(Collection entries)
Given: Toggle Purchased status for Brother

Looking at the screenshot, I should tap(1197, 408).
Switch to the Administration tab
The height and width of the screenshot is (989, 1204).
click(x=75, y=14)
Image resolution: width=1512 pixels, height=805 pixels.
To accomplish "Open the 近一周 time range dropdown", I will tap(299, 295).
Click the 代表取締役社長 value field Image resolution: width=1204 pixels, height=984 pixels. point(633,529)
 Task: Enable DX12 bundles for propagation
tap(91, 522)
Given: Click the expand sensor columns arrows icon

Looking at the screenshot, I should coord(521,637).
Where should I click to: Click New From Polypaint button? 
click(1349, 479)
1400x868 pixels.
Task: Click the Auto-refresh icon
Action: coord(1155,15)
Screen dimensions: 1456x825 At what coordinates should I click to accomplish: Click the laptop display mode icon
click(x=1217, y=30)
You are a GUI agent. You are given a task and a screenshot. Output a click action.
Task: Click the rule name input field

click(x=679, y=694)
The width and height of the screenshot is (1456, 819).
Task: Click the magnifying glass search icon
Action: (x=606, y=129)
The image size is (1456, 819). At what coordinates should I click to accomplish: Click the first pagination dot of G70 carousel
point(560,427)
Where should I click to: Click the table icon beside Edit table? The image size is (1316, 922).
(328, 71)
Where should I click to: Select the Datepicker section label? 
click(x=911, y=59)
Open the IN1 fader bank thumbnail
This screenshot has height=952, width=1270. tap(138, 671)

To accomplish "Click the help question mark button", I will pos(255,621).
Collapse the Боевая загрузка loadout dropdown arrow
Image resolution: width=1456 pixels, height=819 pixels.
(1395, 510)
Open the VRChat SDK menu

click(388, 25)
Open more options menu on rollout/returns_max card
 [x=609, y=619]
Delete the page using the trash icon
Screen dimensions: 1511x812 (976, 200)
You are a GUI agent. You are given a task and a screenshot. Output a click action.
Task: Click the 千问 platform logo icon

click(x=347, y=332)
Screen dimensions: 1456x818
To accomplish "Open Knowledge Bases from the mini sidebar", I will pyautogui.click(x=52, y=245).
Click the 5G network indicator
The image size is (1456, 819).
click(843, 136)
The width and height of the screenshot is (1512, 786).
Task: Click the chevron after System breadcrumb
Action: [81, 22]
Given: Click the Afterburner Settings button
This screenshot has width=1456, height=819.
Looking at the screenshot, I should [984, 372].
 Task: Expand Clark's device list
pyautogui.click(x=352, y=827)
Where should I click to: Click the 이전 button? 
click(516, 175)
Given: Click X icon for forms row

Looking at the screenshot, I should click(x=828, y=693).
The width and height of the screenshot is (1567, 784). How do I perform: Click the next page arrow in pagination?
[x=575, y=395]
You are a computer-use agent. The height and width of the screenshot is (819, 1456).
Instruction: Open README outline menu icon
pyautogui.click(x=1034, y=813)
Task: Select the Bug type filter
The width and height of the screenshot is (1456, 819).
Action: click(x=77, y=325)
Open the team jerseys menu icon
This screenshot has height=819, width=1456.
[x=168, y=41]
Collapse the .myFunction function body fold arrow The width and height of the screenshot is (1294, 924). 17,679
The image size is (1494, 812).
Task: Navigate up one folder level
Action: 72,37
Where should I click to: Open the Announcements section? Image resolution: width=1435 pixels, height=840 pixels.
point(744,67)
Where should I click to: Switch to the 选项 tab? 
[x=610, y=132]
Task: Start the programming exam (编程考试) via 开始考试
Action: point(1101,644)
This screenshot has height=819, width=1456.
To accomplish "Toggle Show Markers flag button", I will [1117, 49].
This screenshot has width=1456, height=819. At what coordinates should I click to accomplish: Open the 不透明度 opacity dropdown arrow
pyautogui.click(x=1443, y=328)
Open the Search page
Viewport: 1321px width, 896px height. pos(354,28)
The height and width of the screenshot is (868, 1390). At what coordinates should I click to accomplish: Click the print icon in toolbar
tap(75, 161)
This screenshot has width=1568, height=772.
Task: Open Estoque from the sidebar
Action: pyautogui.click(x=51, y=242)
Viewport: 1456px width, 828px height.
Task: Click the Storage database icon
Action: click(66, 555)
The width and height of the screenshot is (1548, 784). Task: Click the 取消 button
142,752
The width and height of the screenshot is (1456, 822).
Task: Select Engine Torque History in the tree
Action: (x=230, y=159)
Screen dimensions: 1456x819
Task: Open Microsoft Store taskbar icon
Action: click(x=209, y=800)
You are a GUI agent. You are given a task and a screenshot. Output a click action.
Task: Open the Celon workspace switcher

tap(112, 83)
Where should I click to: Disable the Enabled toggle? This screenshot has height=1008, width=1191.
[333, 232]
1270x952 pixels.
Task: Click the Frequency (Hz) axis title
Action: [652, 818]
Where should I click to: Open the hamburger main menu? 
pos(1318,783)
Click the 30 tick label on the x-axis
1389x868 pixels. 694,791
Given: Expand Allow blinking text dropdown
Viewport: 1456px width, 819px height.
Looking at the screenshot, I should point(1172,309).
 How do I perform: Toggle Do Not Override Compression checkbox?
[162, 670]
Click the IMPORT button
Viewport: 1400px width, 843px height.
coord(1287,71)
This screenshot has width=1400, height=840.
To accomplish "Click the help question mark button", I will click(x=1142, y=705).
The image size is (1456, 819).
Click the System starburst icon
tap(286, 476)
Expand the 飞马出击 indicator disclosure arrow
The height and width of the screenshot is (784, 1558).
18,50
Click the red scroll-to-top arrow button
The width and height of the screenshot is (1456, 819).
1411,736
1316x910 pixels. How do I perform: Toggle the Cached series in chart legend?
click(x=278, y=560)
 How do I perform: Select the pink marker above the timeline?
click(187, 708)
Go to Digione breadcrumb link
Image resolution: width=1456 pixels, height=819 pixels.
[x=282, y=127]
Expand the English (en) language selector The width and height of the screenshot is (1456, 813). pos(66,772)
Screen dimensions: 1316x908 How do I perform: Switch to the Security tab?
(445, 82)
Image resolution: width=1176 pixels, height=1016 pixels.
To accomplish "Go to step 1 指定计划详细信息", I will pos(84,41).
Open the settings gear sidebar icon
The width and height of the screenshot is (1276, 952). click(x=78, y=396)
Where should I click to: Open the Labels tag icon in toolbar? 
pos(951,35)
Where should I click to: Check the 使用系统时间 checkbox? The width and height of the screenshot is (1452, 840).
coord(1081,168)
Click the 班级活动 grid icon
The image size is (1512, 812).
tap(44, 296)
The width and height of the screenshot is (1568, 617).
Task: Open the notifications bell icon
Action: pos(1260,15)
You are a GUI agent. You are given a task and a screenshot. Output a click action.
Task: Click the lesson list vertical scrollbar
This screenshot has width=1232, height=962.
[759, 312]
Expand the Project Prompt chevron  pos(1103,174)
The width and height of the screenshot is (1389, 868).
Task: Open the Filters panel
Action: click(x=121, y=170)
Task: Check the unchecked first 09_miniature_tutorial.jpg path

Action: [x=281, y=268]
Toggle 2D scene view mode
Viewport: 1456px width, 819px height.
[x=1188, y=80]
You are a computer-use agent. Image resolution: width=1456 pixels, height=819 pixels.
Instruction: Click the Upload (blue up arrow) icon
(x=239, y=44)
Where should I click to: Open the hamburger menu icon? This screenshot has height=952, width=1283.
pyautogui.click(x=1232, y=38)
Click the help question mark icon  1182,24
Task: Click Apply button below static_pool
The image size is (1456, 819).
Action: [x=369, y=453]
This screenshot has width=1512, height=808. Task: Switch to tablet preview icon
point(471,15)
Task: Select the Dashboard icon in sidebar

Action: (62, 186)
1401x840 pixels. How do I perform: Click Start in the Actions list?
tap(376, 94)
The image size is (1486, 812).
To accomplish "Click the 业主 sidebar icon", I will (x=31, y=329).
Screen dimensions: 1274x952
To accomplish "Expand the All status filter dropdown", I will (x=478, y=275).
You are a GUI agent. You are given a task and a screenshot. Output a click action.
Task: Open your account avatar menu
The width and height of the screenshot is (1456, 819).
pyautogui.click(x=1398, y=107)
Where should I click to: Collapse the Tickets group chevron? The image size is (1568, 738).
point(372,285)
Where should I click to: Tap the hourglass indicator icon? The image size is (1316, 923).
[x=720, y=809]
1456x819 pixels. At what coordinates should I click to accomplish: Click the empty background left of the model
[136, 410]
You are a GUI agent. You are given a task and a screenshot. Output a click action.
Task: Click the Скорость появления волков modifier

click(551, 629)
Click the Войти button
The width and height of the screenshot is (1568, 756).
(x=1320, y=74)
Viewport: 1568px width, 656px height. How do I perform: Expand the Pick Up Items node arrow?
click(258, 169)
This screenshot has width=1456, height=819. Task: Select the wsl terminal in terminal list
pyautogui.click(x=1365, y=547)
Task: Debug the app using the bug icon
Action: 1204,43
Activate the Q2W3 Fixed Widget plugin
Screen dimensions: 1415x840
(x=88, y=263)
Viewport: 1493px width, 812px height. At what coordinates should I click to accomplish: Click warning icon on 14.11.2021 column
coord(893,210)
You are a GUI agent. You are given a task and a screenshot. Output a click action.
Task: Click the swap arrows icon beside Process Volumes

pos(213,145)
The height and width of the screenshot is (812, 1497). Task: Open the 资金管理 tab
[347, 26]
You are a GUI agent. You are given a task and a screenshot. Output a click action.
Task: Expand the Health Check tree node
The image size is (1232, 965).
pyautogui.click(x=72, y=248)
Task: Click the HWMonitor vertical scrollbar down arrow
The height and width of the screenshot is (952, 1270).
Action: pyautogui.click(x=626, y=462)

_Task to complete:_ Whenever a line in the records contains the word "scrollbar", copy that line.

_Task output:_
Task: Click the lesson list vertical scrollbar
Task: Click the HWMonitor vertical scrollbar down arrow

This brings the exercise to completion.